Es war eine lange Reise, über Kontinente hinweg, durch Wüsten und Wasser. Und jetzt - nur ein paar Dutzend Meter entfernt - ist das Ziel in Sicht: die Europäische Union. Bei Anbruch der Dunkelheit duckt sich die Schlange erschöpfter Männer, Frauen und Kinder in einem Maisfeld im nördlichen Serbien, an der Grenze zu Ungarn. Die Gruppe hofft, bald die letzten Schritte auf dem Weg in die Freiheit zu schaffen, die sie sich von der EU verspricht.

Die Zeit drängt: Man muss über die Grenze, bevor die Ungarn Ende des Monats den Bau eines 175 Kilometer langen Zaunes abgeschlossen haben.

Ungarn baut mit Hochdruck am Zaun

Serbiens Grenze mit dem EU-Mitgliedsstaat Ungarn ist für Zehntausende von Migranten aus dem Nahen Osten, Asien und Afrika zu einem Eingangstor in die Europäische Union geworden. Sie kommen auf der sogenannten Balkanroute, um Armut, Krieg und Konflikt in ihren Heimatländern zu entfliehen.

Das durch den Zustrom schwer belastete Ungarn baut mit Hochdruck an dem Zaun aus einer Art Stacheldraht mit messerscharfen Spitzen. Dabei geht es um mehr als die Konstruktion einer physischen Barriere. Der Zaun ist auch als ein Symbol der Härte gedacht, als eine Geste gegenüber der zunehmend ausländerfeindlichen Bevölkerung.

Ungefähr 1000 Migranten haben jeden Tag versucht, von Serbien nach Ungarn zu gelangen, bevor der Plan für den Zaun vor ein paar Monaten bekanntgegeben wurde. Jetzt liegt die Zahl bei 1500.

Was könnte schlimmer sein, als das Blutvergießen in Syrien?

Adnan führt die Kolonne der syrischen Migranten an, ein breitschultriger Mann in einem schwarzen T-Shirt. Er klebt an seinem Mobiltelefon, folgt den GPS-Koordinaten, die vor ihnen liegende Wege aufzeigen. Die Menschen hinter ihm bewegen sich beinahe atemlos, versuchen alles, um nicht die Aufmerksamkeit der ungarischen Wächter zu erregen, die auf der anderen Seite mit Ferngläsern lauern.

"Das ist es, was wir wollten, und jetzt gibt es keinen Weg zurück", flüstert Adnan, der nur seinen Vornamen angibt - aus Furcht vor einer Abschiebung, sollte er es in den Westen schaffen. "Wir haben keine Angst. Was könnte schlimmer sein als das Blutvergießen, das wir in Syrien zurückgelassen haben?"
◇ ◇ ◇
• AUFGABE A
Gib aus dem Text über die Migranten an der serbisch-ungarischen Grenze den Abschnitt wieder, der mit den Worten "Es war eine" beginnt und mit "Zaunes abgeschlossen haben." endet. Ersetze darin "Maisfeld" durch "Weizenfeld".
• AUFGABE B
Wie lang soll der Zaun werden, den Ungarn laut dem Text über die Migranten an der serbisch-ungarischen Grenze baut?
◇ ◇ ◇
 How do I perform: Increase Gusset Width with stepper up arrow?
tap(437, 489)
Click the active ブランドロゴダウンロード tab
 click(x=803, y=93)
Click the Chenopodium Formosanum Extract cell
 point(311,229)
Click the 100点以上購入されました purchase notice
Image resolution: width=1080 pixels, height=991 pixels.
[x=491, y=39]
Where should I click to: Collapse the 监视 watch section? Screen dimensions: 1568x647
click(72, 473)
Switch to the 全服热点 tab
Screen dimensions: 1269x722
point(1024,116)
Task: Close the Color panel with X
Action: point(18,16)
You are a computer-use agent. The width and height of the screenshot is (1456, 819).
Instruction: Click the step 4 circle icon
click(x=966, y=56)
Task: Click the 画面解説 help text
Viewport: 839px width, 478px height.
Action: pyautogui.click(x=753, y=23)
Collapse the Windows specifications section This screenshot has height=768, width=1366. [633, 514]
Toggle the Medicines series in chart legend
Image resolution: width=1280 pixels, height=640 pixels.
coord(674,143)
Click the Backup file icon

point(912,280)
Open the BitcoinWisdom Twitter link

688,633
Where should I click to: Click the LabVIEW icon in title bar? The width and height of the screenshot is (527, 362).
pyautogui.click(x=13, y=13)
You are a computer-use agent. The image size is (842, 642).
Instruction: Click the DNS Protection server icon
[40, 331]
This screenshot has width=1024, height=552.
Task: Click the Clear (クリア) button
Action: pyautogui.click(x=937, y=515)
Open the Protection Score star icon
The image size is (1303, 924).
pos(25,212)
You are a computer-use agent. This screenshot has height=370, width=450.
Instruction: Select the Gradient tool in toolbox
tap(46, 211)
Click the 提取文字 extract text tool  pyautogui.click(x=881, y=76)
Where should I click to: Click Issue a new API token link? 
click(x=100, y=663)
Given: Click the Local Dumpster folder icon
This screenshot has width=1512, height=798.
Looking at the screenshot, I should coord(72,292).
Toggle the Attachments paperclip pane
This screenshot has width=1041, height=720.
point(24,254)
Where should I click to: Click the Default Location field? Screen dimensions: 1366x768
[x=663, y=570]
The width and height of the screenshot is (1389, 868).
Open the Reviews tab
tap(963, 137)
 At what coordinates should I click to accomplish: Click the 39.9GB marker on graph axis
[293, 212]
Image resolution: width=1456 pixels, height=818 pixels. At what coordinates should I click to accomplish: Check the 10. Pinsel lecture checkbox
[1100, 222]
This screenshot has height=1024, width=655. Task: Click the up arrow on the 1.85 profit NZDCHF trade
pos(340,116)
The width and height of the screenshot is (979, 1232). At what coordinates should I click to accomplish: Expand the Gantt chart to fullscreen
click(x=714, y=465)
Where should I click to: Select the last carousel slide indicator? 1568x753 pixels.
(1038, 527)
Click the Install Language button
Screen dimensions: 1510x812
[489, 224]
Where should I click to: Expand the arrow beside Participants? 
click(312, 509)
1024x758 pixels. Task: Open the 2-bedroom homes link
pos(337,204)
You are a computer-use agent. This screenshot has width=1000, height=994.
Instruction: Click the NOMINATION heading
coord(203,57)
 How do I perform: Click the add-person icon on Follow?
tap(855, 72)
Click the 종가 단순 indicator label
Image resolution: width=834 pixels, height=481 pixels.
◇ ◇ ◇
• RICHTIGE ANTWORT A
Es war eine lange Reise, über Kontinente hinweg, durch Wüsten und Wasser. Und jetzt - nur ein paar Dutzend Meter entfernt - ist das Ziel in Sicht: die Europäische Union. Bei Anbruch der Dunkelheit duckt sich die Schlange erschöpfter Männer, Frauen und Kinder in einem Weizenfeld im nördlichen Serbien, an der Grenze zu Ungarn. Die Gruppe hofft, bald die letzten Schritte auf dem Weg in die Freiheit zu schaffen, die sie sich von der EU verspricht.

Die Zeit drängt: Man muss über die Grenze, bevor die Ungarn Ende des Monats den Bau eines 175 Kilometer langen Zaunes abgeschlossen haben.

• RICHTIGE ANTWORT B
175 Kilometer.